— What the exercise asks —
Wherever "computer" turns up in a line of the entries below, that line counts. Say how many such lines there are, with no other words.

— Dataset content —

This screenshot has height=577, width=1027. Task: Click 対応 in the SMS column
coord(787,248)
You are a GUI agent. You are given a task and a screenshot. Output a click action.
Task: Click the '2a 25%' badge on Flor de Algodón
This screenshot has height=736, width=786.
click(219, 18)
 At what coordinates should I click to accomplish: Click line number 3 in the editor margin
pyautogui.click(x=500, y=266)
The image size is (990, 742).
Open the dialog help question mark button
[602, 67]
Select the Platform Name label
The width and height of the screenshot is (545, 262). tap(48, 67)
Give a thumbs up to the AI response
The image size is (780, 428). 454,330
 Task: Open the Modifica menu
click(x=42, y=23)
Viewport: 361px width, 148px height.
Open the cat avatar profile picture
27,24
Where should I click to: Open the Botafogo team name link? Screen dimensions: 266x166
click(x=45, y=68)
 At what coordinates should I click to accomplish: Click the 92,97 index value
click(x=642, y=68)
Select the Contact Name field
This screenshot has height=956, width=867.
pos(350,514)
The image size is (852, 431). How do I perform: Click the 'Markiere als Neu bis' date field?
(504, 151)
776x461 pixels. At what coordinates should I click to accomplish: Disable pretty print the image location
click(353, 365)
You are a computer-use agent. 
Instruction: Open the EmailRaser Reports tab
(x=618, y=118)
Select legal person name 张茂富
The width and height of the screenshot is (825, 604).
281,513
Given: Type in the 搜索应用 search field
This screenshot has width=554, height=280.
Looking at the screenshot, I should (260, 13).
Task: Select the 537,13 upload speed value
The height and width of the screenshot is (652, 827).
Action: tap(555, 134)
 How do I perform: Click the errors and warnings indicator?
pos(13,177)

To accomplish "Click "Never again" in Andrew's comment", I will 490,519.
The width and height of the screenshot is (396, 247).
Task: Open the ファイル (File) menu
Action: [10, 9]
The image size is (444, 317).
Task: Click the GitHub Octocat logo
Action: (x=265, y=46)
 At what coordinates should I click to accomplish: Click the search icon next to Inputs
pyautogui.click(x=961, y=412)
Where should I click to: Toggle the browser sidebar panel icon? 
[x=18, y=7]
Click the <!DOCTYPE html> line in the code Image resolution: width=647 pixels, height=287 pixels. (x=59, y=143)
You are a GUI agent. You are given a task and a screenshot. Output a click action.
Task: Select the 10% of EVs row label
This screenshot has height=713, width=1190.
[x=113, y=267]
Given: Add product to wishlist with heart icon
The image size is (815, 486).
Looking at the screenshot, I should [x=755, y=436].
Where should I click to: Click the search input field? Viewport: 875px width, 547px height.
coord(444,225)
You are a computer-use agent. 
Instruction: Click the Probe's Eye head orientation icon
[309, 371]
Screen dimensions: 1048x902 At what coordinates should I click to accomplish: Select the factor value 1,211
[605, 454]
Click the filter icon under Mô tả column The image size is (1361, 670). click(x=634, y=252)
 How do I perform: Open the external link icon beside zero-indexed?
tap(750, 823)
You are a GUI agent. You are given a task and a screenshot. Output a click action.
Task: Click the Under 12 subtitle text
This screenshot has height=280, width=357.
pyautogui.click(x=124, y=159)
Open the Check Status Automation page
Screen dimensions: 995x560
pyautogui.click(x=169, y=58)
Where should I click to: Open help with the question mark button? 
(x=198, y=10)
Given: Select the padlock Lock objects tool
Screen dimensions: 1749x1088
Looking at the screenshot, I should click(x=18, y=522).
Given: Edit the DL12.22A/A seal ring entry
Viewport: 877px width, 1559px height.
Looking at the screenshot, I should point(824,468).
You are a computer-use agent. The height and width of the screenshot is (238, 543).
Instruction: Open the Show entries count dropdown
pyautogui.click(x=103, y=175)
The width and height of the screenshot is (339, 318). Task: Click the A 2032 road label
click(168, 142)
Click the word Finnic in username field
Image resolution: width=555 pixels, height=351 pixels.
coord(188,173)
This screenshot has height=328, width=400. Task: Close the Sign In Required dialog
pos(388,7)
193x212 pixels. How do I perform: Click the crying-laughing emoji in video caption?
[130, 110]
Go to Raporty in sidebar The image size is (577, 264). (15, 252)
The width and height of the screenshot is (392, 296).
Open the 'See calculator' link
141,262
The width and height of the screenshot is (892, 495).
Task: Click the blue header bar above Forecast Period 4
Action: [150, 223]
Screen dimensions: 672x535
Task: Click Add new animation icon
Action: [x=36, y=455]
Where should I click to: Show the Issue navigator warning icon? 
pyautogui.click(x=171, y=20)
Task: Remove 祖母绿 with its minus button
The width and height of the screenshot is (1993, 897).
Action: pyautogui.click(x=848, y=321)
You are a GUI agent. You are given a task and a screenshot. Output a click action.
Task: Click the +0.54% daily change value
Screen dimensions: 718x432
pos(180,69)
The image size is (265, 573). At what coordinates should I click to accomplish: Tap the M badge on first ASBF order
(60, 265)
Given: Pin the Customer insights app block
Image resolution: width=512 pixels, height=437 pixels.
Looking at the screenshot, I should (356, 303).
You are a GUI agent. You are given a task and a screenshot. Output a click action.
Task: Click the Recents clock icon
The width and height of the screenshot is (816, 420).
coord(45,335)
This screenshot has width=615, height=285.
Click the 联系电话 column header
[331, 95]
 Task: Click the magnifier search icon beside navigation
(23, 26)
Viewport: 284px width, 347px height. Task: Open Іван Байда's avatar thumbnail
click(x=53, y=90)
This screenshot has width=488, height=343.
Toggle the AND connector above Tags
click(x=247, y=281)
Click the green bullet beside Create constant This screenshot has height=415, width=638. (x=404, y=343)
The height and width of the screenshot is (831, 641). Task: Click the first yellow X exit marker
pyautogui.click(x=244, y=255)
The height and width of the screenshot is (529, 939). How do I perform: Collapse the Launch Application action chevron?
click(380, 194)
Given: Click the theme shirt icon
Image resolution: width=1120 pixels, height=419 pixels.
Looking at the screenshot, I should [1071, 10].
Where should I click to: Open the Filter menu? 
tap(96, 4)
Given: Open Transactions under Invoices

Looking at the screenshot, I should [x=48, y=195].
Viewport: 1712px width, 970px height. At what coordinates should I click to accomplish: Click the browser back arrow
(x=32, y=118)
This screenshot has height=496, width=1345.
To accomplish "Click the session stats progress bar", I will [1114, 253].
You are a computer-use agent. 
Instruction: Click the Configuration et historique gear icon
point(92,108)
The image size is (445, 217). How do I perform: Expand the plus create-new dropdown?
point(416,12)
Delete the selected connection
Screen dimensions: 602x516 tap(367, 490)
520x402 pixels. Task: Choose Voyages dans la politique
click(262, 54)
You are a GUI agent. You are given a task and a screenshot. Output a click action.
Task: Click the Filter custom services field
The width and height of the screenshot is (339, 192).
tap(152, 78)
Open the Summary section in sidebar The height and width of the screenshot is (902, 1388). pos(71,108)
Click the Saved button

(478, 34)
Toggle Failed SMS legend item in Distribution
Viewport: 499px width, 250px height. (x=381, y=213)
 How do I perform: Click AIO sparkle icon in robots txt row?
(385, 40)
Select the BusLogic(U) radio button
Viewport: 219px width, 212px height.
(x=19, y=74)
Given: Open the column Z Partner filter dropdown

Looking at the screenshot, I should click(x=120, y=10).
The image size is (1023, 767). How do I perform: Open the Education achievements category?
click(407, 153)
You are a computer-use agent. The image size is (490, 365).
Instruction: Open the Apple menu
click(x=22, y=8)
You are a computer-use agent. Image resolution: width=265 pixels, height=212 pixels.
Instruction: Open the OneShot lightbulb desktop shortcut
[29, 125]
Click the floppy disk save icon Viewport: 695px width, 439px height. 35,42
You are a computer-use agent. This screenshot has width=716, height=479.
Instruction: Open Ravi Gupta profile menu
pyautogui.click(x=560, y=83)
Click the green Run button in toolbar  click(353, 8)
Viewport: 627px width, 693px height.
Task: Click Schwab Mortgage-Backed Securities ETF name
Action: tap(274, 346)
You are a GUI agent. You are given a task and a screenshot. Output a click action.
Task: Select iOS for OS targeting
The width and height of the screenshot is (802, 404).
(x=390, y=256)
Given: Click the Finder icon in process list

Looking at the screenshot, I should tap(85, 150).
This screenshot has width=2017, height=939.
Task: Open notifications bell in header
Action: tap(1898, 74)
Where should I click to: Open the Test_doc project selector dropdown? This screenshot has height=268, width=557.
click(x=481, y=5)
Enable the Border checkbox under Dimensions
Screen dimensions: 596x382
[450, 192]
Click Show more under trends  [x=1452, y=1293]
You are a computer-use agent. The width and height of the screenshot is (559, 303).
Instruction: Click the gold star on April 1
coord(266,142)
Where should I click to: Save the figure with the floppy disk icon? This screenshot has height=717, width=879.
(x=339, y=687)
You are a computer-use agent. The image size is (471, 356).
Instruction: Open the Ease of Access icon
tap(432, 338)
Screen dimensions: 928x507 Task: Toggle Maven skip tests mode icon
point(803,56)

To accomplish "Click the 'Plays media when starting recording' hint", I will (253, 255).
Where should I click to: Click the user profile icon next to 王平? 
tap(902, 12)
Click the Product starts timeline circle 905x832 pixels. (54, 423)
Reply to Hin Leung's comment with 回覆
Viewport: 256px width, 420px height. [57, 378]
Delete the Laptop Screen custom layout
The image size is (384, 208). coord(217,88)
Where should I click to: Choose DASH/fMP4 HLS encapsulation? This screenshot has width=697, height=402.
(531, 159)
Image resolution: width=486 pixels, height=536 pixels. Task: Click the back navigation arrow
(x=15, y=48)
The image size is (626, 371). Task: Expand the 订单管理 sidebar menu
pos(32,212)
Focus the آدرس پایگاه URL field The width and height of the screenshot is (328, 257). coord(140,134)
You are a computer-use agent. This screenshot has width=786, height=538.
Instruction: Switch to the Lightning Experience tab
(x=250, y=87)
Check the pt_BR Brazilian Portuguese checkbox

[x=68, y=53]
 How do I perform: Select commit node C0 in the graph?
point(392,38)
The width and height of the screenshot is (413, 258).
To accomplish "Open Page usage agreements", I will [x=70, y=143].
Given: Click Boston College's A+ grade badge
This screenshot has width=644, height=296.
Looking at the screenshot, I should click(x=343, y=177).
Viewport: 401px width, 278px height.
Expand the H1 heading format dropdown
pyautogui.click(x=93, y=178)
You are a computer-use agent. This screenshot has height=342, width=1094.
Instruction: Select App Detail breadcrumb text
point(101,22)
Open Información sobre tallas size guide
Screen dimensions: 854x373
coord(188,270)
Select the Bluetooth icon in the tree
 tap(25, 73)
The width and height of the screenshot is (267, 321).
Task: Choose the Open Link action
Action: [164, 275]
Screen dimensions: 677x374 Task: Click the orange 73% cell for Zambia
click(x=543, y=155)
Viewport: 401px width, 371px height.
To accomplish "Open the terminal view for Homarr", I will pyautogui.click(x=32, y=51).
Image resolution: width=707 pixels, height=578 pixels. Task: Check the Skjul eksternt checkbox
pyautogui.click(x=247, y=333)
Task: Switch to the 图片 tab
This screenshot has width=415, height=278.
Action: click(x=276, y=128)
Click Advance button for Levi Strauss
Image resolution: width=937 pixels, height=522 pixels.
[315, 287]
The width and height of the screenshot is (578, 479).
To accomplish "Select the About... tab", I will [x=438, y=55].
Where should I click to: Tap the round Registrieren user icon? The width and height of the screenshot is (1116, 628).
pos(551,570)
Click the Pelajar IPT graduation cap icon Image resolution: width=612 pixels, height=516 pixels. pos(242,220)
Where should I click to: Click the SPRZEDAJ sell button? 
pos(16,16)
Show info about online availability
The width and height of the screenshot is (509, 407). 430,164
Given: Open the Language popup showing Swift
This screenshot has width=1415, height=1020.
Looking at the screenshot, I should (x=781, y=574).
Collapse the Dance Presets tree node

— The completed task —
11